Santo do Dia
14d
SS. Júlio e Aarão — Dois Nomes Que Sobreviveram Onde Milhares Se Perderam
De toda a Bretanha romana, sob as perseguições de Diocleciano por volta do ano 304, só três nomes de mártires chegaram até nós. Alban foi o primeiro. Depois Júlio e Aarão, dois cristãos de Caerleon, a cidade das legiões. Aarão foi preso e submetido a tortura atrás de tortura para que renegasse a fé. Não renegou. Morreu com Júlio, e a memória dos dois quase se apagou. Só um monge chamado Gildas, três séculos depois, os registrou em poucas linhas.
Pense em quantos morreram ao lado deles sem que ninguém guardasse o nome. A fidelidade de Júlio e Aarão não dependia de ser lembrada. Eles foram fiéis no escuro, sem saber que sobreviveriam à história.

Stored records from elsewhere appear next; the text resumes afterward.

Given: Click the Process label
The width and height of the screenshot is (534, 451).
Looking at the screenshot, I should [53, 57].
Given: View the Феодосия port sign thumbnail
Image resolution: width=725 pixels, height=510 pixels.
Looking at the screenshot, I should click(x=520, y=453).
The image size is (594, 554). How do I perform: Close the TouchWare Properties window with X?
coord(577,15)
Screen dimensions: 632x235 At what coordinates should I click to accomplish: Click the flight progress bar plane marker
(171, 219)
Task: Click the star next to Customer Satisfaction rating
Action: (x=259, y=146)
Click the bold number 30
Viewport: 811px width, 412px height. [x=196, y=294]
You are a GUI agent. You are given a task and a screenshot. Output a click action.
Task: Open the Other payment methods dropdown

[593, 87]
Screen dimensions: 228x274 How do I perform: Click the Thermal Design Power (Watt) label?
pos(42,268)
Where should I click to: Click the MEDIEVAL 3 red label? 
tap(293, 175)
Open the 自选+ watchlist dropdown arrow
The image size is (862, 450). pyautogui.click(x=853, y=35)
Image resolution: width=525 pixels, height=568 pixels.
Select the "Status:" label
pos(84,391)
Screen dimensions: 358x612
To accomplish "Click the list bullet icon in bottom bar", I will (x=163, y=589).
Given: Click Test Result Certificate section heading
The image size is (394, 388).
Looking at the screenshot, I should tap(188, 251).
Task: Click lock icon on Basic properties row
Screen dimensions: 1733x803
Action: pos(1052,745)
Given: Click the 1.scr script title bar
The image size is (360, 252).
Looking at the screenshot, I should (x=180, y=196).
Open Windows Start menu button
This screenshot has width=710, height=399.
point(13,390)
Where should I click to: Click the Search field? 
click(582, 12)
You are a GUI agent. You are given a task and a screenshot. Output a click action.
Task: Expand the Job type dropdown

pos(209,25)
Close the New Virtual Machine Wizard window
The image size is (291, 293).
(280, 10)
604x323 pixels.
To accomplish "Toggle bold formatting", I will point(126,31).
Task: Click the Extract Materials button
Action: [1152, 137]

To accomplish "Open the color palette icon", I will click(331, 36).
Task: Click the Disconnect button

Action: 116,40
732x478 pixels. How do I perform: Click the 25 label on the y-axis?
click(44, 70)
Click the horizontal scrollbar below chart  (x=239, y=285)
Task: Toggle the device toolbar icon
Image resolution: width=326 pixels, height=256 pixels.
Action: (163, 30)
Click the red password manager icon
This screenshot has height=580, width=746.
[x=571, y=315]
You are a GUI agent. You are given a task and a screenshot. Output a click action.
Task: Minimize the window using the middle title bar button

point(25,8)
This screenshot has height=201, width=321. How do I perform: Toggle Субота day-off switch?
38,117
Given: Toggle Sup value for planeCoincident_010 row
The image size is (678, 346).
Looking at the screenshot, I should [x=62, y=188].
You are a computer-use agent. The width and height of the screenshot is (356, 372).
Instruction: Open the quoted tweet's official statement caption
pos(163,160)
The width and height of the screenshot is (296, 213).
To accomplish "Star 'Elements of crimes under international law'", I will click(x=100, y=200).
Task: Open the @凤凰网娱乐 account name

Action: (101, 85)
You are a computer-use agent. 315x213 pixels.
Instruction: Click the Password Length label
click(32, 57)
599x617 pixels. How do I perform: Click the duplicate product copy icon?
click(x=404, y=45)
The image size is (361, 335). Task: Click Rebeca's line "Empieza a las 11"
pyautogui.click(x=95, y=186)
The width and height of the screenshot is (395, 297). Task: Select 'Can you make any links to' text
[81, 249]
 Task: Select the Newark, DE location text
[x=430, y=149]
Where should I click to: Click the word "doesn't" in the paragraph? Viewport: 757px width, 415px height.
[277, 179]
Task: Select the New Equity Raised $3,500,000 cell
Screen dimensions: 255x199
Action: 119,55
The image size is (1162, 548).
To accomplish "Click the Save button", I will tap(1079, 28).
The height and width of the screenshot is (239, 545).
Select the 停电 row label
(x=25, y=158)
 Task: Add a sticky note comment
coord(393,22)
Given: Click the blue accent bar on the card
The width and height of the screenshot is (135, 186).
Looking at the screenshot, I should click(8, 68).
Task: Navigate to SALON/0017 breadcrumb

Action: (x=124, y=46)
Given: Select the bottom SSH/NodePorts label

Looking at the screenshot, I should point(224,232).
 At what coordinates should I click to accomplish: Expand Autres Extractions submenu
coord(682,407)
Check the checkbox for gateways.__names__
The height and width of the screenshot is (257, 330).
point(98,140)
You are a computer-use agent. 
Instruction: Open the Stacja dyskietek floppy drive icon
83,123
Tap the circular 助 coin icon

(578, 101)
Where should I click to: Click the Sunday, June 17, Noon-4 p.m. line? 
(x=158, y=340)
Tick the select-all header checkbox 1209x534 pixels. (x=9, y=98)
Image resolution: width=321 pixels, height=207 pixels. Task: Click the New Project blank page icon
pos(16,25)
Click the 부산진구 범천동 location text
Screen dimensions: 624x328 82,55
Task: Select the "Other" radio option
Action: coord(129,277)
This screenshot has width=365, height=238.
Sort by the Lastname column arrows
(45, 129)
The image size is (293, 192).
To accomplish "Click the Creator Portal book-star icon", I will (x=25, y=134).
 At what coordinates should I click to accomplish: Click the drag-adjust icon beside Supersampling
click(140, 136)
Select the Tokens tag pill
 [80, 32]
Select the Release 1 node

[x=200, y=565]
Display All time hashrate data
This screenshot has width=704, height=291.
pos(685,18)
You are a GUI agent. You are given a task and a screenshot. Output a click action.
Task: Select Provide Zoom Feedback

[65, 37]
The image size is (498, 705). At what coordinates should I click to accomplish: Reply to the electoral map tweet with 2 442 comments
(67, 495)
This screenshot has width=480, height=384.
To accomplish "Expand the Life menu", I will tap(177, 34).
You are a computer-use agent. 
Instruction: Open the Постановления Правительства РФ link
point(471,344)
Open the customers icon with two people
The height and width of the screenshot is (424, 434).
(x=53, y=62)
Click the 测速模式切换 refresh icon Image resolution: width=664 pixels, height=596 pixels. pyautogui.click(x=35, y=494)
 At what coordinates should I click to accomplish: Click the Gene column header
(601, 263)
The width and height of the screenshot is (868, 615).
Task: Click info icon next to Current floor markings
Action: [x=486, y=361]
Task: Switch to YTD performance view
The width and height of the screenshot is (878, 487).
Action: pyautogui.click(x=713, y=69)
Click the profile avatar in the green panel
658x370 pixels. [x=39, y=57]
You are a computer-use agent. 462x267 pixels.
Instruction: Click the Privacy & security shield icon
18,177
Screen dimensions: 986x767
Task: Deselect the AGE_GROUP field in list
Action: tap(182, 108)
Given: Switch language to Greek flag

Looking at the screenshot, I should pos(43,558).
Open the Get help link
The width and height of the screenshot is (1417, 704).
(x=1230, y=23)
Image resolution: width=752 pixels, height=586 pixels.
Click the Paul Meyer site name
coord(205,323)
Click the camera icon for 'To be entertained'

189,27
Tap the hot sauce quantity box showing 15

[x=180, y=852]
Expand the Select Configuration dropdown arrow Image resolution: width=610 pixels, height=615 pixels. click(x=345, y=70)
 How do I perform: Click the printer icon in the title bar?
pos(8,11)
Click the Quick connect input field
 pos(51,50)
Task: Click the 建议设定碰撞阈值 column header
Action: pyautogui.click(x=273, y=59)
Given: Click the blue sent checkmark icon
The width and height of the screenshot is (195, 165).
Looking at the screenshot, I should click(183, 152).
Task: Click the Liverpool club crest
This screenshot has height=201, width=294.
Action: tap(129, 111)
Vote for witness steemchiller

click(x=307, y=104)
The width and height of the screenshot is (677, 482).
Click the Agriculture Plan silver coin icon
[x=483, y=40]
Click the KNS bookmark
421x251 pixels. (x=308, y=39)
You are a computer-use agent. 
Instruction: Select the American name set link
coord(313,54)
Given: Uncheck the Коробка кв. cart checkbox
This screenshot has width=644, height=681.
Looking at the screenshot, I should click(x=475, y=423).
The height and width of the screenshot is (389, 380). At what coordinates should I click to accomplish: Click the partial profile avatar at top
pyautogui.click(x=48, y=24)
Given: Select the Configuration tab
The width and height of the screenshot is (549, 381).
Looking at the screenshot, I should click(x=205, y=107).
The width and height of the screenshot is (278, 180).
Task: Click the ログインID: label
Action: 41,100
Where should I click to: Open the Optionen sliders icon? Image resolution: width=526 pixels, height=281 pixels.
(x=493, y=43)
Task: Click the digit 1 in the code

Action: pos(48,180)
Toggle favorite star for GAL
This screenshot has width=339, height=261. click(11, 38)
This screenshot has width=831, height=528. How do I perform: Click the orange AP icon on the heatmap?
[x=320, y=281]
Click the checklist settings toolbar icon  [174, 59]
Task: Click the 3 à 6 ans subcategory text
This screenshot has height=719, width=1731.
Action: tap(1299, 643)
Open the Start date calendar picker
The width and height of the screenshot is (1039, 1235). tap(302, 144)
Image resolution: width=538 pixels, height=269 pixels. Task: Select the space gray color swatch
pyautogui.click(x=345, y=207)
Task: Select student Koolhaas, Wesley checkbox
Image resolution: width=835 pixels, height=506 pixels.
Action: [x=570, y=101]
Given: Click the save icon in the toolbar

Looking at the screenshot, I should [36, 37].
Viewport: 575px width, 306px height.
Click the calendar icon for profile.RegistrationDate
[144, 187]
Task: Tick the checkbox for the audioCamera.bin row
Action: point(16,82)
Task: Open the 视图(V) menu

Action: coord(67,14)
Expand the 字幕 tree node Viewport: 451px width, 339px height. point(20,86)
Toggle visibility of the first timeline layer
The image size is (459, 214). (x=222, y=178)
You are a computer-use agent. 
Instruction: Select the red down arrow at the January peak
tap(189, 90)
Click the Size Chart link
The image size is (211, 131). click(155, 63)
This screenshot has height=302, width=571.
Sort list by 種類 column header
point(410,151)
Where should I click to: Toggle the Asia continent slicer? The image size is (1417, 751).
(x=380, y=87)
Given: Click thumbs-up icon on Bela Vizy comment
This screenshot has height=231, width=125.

Essa é a virtude mais difícil hoje, quando tanta coisa só parece valer se alguém vê. O bem que você faz sem testemunha, a oração de madrugada, o cuidado que ninguém reconhece, está guardado onde importa. "Alegrai-vos porque os vossos nomes estão escritos nos céus" (Lc 10,20).
Júlio e Aarão, mártires de Caerleon sob Diocleciano (c. 304), estão entre os únicos três mártires nomeados da Bretanha romana — exemplo de fidelidade que não depende de ser lembrada.